__Task directions__.
Without including any picture, write out the entries exactly as they stand.

__Records for processing__.
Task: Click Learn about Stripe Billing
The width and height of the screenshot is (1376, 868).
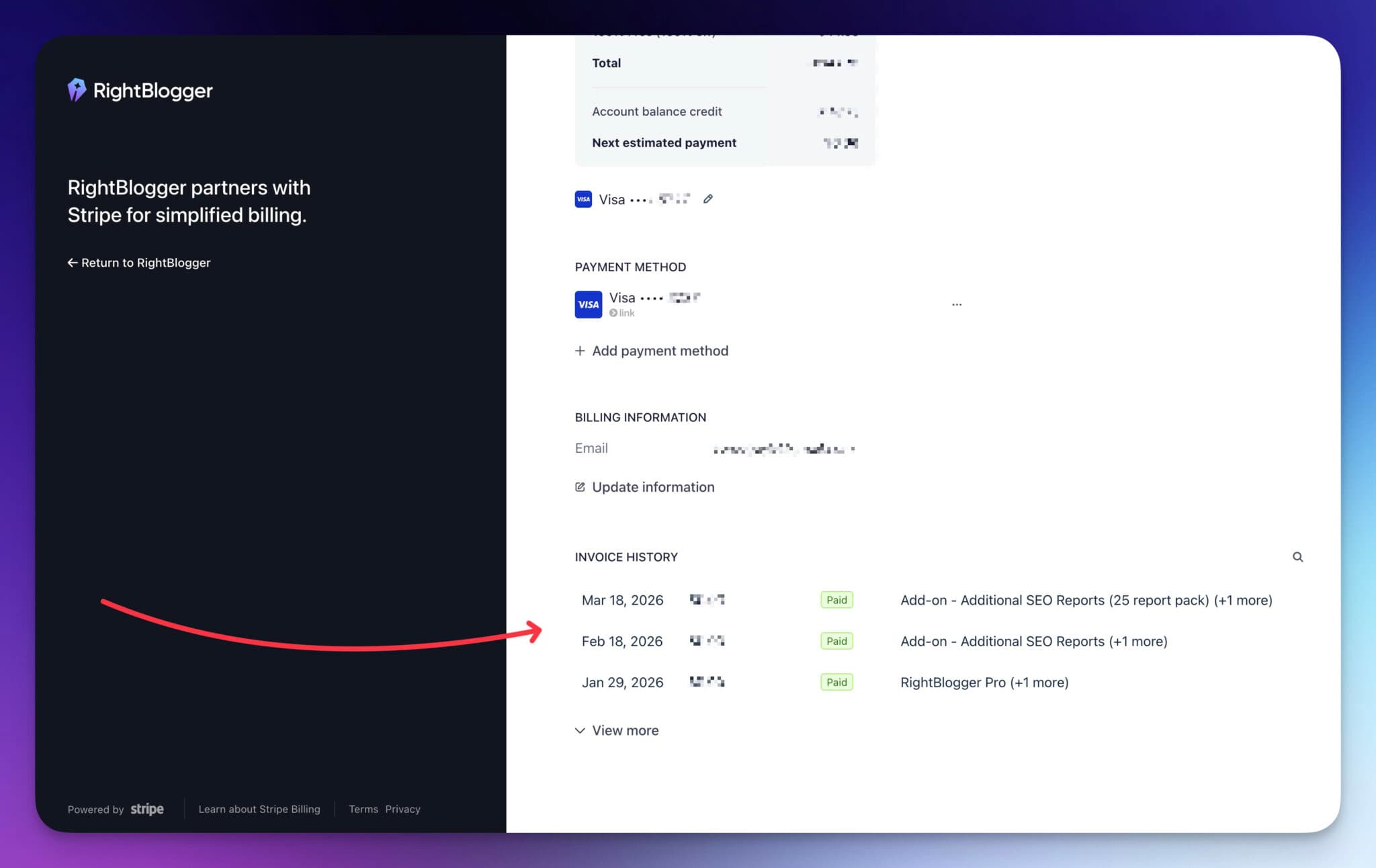Action: pyautogui.click(x=259, y=809)
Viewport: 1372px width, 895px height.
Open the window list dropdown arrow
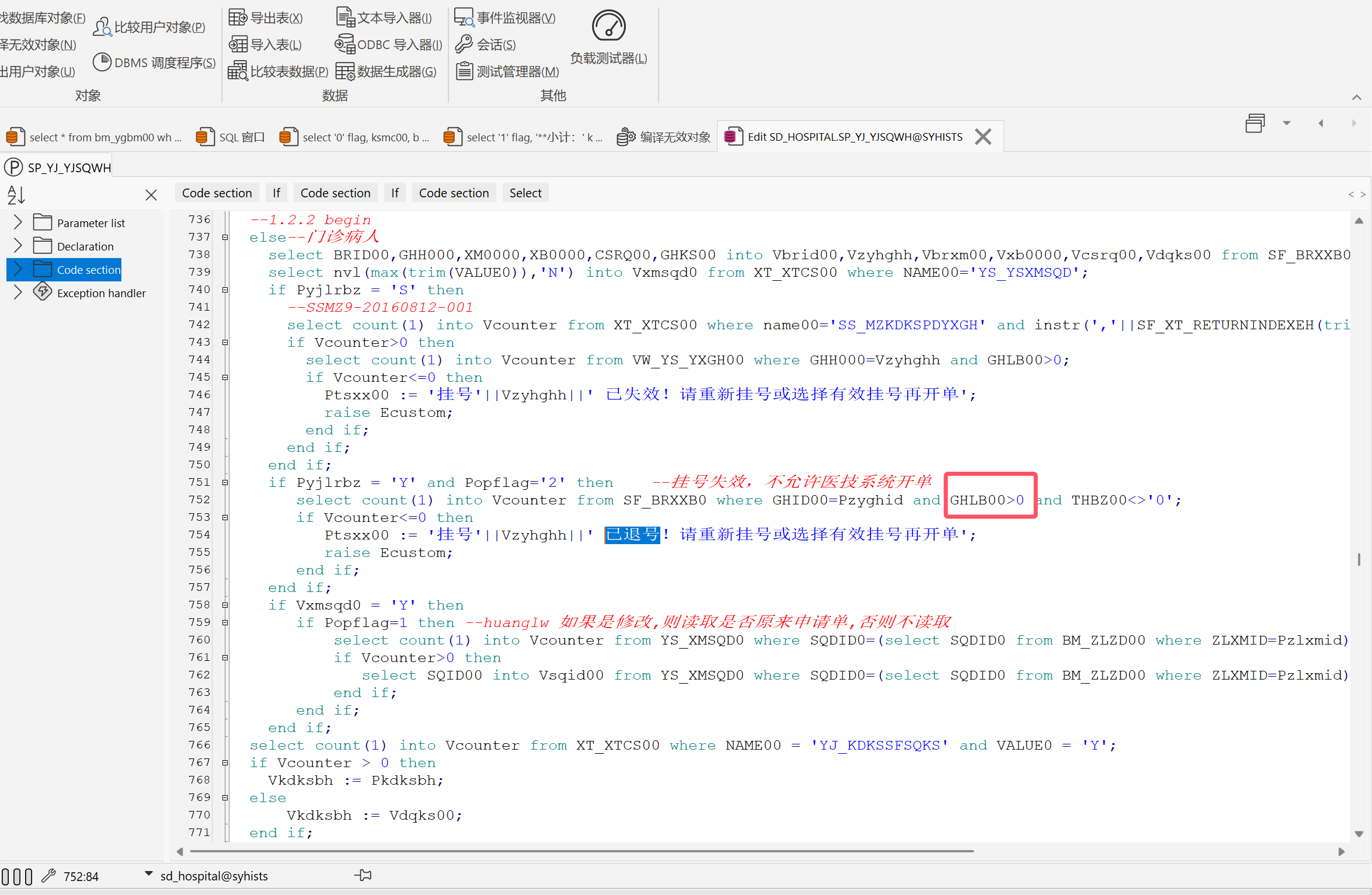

__Written answer__.
Task: Click Learn about Stripe Billing
The width and height of the screenshot is (1376, 868).
Action: pyautogui.click(x=259, y=809)
Viewport: 1372px width, 895px height.
Open the window list dropdown arrow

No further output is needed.